* SELECTED EXCERPT:
"""
I Got Extremely Stoned and Watched Korean Baseball Like a Real American

You can’t sleep on KBO if you’re as horny for sports as I have been. Being a sports fan is its own form of voluntary jet lag. I live on the East Coast, so I know all about the NBA, the NFL, and Major League Baseball starting prime-time games too late and deliberately impinging upon my dad hours.

On sportsless days, I’m in bed by 9:30 and asleep by 10. It keeps me beautiful. When sports are around, I violate that self-imposed curfew, because, like LeBron James, I will die for sports in general, which is neat, because American team owners are about to ask their players to do just that. But there haven’t been any sports around these parts for months now, and thus my sleep schedule has gone uninterrupted for the longest stretch of my middle age…

Until Saturday night.

On Saturday night, I resolved to stay up and watch the LG Twins and NC Dinos go at it in the Korea Baseball Organization. KBO began its season a week ago, with ESPN broadcasting the games live for a nominal rights fee. (ESPN demanded the rights for free at first, and the KBO told them to go suck a used Covid mask.) I would watch this game. What’s more, I would watch it while really, really high. After all, I wouldn’t be a real sports fan if I watched a game SOBER. So I grabbed my vape pen, got stoned off my balls, and settled in to wait for the first pitch.

I hate MMA almost as much as I hate mayonnaise, but I gave the UFC undercard on ESPN a shot while I waited.

It would be a long wait. I watched half of Fellowship of the Ring while I waited. I could have watched the rest of it, plus the entirety of The Two Towers, before being in any danger of missing the action. But then I clicked over to ESPN and realized there were also real sports happening HERE in America on this Saturday night. UFC was holding a full card! Live from Jacksonville! Including disgraced former NFL player Greg Hardy! WHAT A TREAT. And the American Cornhole League was on! Yes, cornhole! Here! Fully sanctioned!

I hate MMA almost as much as I hate mayonnaise, but I gave the UFC undercard on ESPN a shot while I waited. Trainers wore masks while HUGGING their own fighters. After one fight, a dude in the ring pulled down his mask to get a selfie with a sweaty fighter who almost certainly had a disease if he didn’t have the disease of the moment.
"""
Stored dataset items:
"""
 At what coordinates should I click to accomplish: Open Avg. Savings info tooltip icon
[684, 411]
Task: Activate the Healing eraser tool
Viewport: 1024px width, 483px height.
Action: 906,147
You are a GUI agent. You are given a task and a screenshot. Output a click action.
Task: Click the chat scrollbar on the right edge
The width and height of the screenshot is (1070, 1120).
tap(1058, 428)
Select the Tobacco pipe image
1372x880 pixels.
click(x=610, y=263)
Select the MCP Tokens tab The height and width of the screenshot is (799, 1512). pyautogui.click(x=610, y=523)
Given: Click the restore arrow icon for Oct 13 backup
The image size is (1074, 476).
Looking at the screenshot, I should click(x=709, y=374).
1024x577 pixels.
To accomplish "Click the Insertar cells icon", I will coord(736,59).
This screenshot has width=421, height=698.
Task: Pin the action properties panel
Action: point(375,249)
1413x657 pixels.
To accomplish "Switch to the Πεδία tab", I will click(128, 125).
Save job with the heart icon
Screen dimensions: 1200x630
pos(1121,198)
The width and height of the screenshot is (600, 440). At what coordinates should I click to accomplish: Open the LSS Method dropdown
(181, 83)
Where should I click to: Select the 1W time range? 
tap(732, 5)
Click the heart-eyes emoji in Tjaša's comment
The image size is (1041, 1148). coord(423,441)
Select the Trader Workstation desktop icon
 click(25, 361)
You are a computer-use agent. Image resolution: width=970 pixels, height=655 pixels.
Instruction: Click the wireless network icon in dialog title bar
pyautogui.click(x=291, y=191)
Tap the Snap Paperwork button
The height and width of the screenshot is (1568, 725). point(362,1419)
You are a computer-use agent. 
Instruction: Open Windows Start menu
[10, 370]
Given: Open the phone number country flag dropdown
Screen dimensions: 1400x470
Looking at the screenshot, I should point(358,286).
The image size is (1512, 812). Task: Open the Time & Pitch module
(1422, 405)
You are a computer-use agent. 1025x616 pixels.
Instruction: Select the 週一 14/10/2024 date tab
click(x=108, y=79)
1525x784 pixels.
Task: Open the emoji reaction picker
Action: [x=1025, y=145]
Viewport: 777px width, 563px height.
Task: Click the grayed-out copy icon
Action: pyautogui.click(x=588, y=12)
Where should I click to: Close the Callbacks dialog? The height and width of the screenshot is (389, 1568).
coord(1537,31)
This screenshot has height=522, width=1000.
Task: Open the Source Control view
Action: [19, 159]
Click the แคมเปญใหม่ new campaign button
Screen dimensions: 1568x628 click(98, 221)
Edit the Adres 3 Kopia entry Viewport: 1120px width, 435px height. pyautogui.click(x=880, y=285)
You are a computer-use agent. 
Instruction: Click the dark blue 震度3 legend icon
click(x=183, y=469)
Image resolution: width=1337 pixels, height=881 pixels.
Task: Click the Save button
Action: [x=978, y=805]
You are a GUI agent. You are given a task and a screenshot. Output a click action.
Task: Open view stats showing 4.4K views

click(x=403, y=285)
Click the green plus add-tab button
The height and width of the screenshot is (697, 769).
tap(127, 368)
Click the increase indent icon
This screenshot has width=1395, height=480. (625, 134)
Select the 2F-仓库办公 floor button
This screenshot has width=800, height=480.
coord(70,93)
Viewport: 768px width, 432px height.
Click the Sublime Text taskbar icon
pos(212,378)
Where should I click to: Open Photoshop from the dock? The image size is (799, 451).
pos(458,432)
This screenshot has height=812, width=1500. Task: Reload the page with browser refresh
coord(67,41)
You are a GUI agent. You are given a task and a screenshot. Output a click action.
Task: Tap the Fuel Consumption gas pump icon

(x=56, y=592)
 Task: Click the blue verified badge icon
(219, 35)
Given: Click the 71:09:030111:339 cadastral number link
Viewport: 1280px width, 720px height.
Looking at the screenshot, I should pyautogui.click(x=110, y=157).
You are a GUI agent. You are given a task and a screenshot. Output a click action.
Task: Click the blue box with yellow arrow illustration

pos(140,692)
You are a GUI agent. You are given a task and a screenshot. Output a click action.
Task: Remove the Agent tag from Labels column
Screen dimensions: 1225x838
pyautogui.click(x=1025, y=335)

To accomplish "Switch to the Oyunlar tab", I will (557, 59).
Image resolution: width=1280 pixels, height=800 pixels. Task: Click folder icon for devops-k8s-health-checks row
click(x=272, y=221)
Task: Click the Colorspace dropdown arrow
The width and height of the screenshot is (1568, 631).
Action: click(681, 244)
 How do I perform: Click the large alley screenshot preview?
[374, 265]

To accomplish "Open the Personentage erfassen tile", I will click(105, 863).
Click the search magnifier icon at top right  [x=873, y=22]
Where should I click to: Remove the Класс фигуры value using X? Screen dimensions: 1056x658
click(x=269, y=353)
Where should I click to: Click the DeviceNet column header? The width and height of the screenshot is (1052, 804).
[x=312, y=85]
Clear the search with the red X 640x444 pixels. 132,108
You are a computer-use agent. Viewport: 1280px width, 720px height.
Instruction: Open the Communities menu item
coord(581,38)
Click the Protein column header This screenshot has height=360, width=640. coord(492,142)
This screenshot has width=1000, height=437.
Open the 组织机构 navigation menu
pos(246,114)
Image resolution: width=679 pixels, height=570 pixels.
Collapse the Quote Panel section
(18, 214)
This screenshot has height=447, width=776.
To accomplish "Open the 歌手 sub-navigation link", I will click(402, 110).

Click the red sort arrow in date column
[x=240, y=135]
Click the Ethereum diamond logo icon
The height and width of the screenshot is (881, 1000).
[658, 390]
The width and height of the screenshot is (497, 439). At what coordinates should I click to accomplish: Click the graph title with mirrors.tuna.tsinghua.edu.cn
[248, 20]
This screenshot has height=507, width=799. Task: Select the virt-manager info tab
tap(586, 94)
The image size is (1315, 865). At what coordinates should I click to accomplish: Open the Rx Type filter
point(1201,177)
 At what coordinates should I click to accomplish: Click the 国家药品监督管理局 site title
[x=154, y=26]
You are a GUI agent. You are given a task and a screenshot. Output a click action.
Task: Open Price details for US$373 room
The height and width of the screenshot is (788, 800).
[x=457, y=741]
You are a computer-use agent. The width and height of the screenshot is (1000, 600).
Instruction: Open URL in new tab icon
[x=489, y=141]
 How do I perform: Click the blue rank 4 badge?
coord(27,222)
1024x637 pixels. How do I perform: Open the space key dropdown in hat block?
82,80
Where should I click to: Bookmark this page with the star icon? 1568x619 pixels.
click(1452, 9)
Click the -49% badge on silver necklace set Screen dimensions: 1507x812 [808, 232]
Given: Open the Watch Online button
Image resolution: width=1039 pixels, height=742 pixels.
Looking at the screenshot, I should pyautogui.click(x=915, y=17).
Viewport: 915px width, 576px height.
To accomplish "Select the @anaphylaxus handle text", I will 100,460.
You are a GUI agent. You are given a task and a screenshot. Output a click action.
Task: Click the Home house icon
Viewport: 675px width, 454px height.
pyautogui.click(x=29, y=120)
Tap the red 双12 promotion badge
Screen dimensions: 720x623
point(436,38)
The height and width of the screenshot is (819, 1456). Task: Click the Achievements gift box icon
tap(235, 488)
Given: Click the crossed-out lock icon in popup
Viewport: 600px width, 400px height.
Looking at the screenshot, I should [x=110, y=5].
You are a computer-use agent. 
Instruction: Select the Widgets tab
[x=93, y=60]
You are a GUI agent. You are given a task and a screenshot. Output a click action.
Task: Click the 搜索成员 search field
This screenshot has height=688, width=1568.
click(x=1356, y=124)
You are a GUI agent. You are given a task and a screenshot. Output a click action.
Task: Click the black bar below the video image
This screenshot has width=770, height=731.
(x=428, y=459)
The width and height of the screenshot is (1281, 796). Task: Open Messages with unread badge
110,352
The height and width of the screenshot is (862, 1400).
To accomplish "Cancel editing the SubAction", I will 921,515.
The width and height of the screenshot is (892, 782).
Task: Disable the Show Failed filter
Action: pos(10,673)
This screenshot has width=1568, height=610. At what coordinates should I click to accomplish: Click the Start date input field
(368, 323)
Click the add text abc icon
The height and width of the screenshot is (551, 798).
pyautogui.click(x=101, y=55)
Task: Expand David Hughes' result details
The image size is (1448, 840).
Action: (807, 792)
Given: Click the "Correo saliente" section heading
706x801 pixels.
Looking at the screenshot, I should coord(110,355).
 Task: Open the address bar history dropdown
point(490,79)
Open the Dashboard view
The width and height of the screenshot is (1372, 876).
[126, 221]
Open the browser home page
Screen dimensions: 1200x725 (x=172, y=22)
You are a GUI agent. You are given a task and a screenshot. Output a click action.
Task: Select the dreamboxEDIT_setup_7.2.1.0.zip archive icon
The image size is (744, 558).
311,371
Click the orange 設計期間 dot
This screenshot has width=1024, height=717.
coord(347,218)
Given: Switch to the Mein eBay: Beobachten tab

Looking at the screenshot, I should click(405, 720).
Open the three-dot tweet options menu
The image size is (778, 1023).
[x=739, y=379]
"""
* EXERCISES TO COMPLETE:
**1)** In the Korean baseball article, which two teams does the writer stay up on Saturday night to watch?
**2)** Repeat the passage of the Korean baseball article starting with "You can’t sleep" and going on through "my dad hours.".

* EXERCISE RESPONSES:
**1)** The LG Twins and the NC Dinos.

**2)**
You can’t sleep on KBO if you’re as horny for sports as I have been. Being a sports fan is its own form of voluntary jet lag. I live on the East Coast, so I know all about the NBA, the NFL, and Major League Baseball starting prime-time games too late and deliberately impinging upon my dad hours.